She was, in all probability, in search of nothing more than a glass of water, but the medium had no more than time to hear, “Tell me where—” before he had mentally completed the inquiry for her. “Where—where is Lilian?” she meant, of course. Appalled, he had jumped over the chain in the stern, and as she approached with that demand piercing his conscience-stricken soul, he shrank back unconsciously. The first step carried him to the extreme end of the boat, the second led him, with a splashing fall, into the Bay. The waters closed over him, and the steamer swept on.
When he came to the surface, spluttering but sober at last in the face of a new and more tangible danger, he heard the rising staccato of a woman’s shriek, and saw a pyramid of lights fading into the fog. Then he sank again, and all was cold, black, and wet.
He rose to the surface in a space clear of mist, dimly lighted by a wisp of moon. A few feet away a fruit-crate bobbed upon the waves in the steamer’s wake, and for this he swam. By placing it under his body, he found he could float well enough to keep his nose out of water, tolerably secure from drowning, for a time at least.
The mist closed in upon him, was swept asunder, and shut down again. The current was bearing him toward the harbour entrance he decided, and, as he had fallen overboard about opposite Goat Island, he must by this time be in the fairway, drifting for the Golden Gate and the Pacific. He might, if his endurance held out, catch sight of some ship anchored in the stream, and hail her crew. But no lights appeared, and he grew deathly cold and stiff.
In Professor Vango’s ears the sobbing of the siren on Lime Point was lulling him to a sleep that promised eternal forgetfulness, and the Alcatraz Island bell was tolling grewsomely of his passing, when his senses were aroused by a brisker note that came in quick, padded beats through the fog. He summoned his drowsy wits for a last effort, and gazed into the gloom. Suddenly, piercing the cloudy curtain drawn about him, came a small launch, stern on, churning its way at full speed straight at him.
In another moment it would have sped past him, to be swallowed up in the darkness again, but, with a mighty struggle, he threw himself at the boat, and, dodging the whirling propeller, clutched the rail with a violence that made the craft careen. It dipped as if to throw him off, but Vango held on and screamed hoarsely for help. No reply came from the boat, nor was anybody to be seen in it, so at last he made shift to climb aboard and reach the cock-pit.
The vapour and darkness lay about him like a pall, muffling even the outlines of the boat itself; no lights were burning aboard. Shivering, perplexed, terrified, but grateful for his preservation, and wondering where his fate had led him, the Professor started on a further examination of the launch.
He had taken but a few steps, when his foot struck a soft something extended upon the floor.
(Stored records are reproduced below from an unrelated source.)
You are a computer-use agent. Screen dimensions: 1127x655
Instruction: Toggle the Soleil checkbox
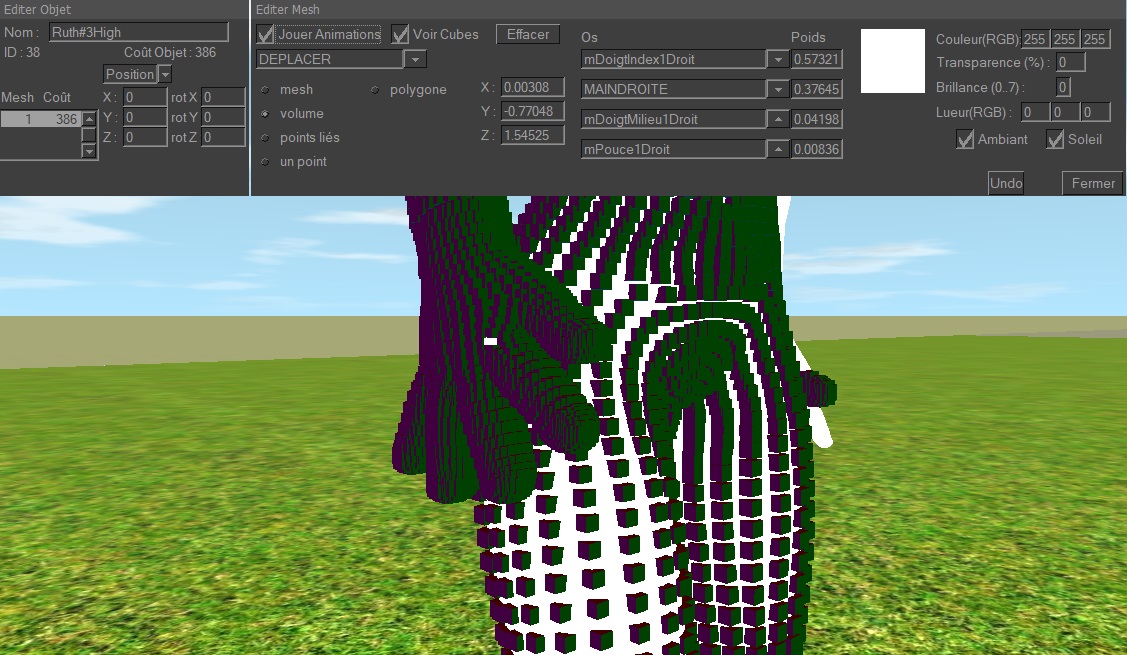click(x=1055, y=140)
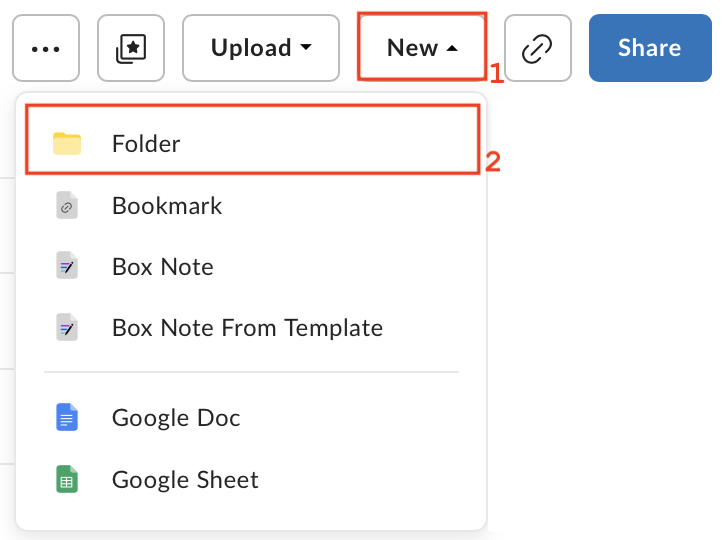Click the gray bookmark file icon
Screen dimensions: 724x540
[x=67, y=206]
His teeth chattered with fear as he groped down and made it out to be a human form. That it was a woman, he discovered by the long hair that had overflowed her shoulders in crisp waves, and a touch of her body showed that she was alive. He lifted her to a sitting posture on the seat, then loosened her dress at the neck, and chafed her wrists and temples. Her breath soon came in gasps; she sighed heavily and sat erect, with a shudder. She gazed into his face in the dimness, then cast her eyes over the boat and fell to weeping.
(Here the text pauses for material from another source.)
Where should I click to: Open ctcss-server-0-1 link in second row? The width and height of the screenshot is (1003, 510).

So, for some time, the launch, carrying its two wretched passengers, and what more Vango dared not guess, plunged on insanely through the fog. The medium knew nothing of practical affairs; psychology was his art, and chicanery his science; but even had he been mechanic enough to stop and reverse the engine in the dark, it would have taken a considerable acquaintance with the Bay of San Francisco to have set and kept any logical course in such a night. Wrapped in a tarpaulin which he found by him, under which his dripping form shivered in misery, the unhappy man sat, baffled, mystified, hopeless, too beat about in his mind even to wonder. The woman cried on and the propeller kept up its rhythmic thud, thud, thud, dragging the little vessel where it would.